もっとも、今時の会社は、全社員で一斉にお盆休みを取るわけではない。7月から9月まで自由に5日間休みがとれる制度を採用している会社も多くなってきた。きっと、その会社もそうなのだろう。
「でも、アースデーって4月ですよね」
「そう。だから具体的な話は全然だよ。今日はとりあえず、主催NPOや俺達ボランティアとの顔合わせと情報交換だけかな」
葦堀は、アースデーのようなロハス系イベントによく参加している。どことなく情報を掴み、ボランティアとして応募しているようだ。ひょっとして、バンド時代にあったという人から声をかけられているのかもしれない。
「来年は、東京全ての駅でキャンドルナイトをやる予定なんだ」
「ステキですね」
「交通各社ともすり合わせしないといけないし、非営利事業だから資金調達も大変でね。来年の事だからとノンビリしていられないのさ」
葦堀はすこし誇らしげに笑った。
電車は渋谷駅に滑り込んだ。葦堀とはJR改札手前で分かれた。村神は副都心線のホームへと向かう。
渋谷駅は複雑だ。上へ下へと拡張が続き、今でも案内表示を見ないと歩けない。
地下鉄副都心線は、渋谷から代官山の間で地上に出る。

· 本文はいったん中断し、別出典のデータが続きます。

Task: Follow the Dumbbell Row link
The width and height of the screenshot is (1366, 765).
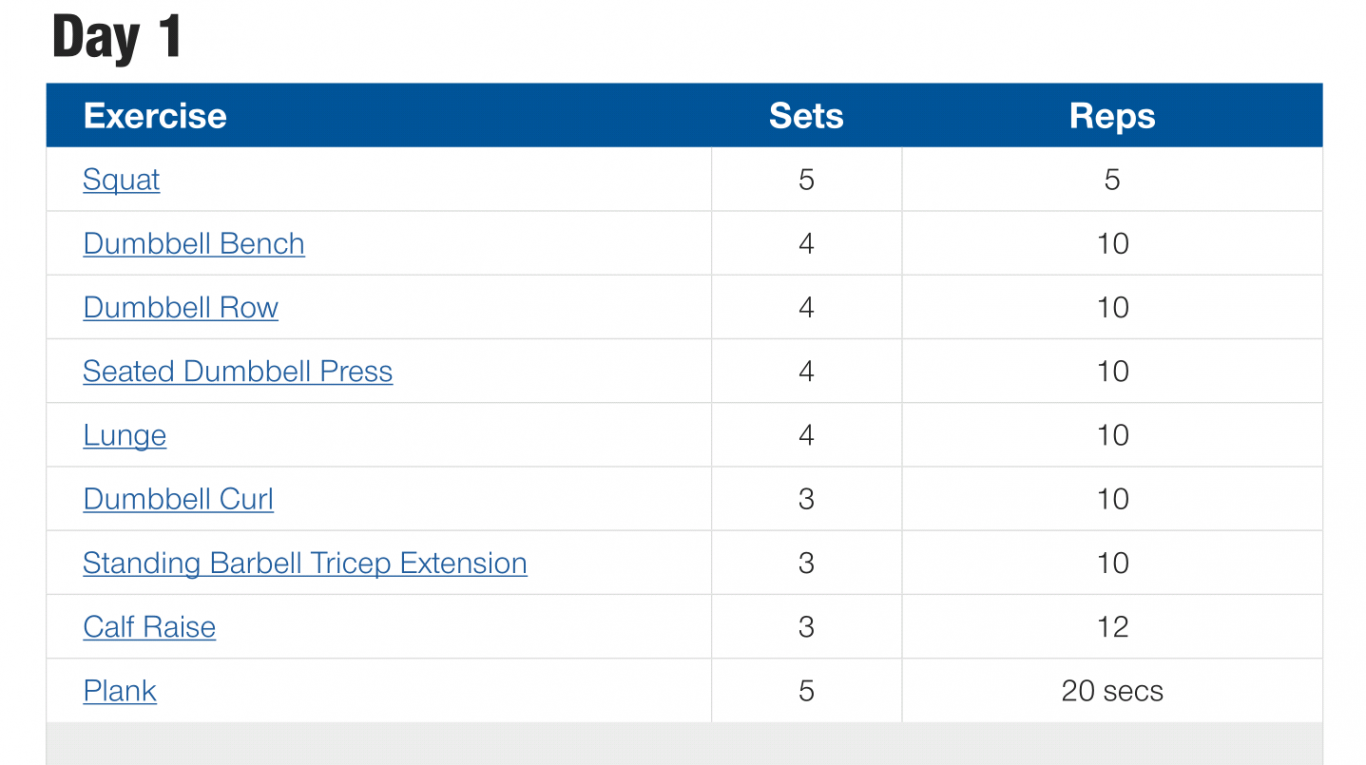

田園調布で再度地下へ入り、次の多摩川は高架駅だ。東急東横線下り最後の都内駅でもある。
昔は目蒲線と呼ばれた目黒~蒲田間の路線は、東急目黒線と東急多摩川線に分離された。目黒線は田園調布で東横線に接続し、南は横浜、北は地下鉄南北線に直通し浦和美園まで向かう。多摩川線は、蒲田から多摩川までの6キロに満たない区間を、三両編成の電車が走る。

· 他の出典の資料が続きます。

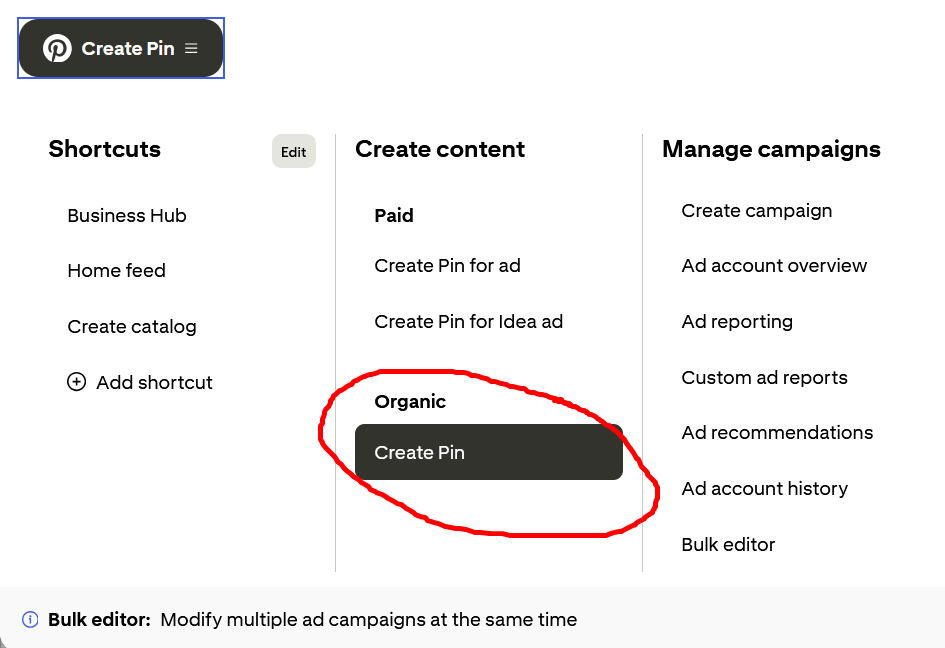Go to Home feed shortcut

(116, 270)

鷹野と待ち合わせている矢口渡駅は、都内でも珍しい木造の駅舎がある。23区の南の果てということもあり、一気に郊外の雰囲気が強くなる。
6時前に到着した。鷹野はすでに、改札前でタバコを吸いながら待っていた。
「よし、いくか」
吸い殻を携帯灰皿に入れて、立てかけていたロッドケースを背負った。
「途中に釣具屋があるから、イソメはそこで買っていこう」
「了解」
太陽はすでに、東の空を駆け上がりつつあった。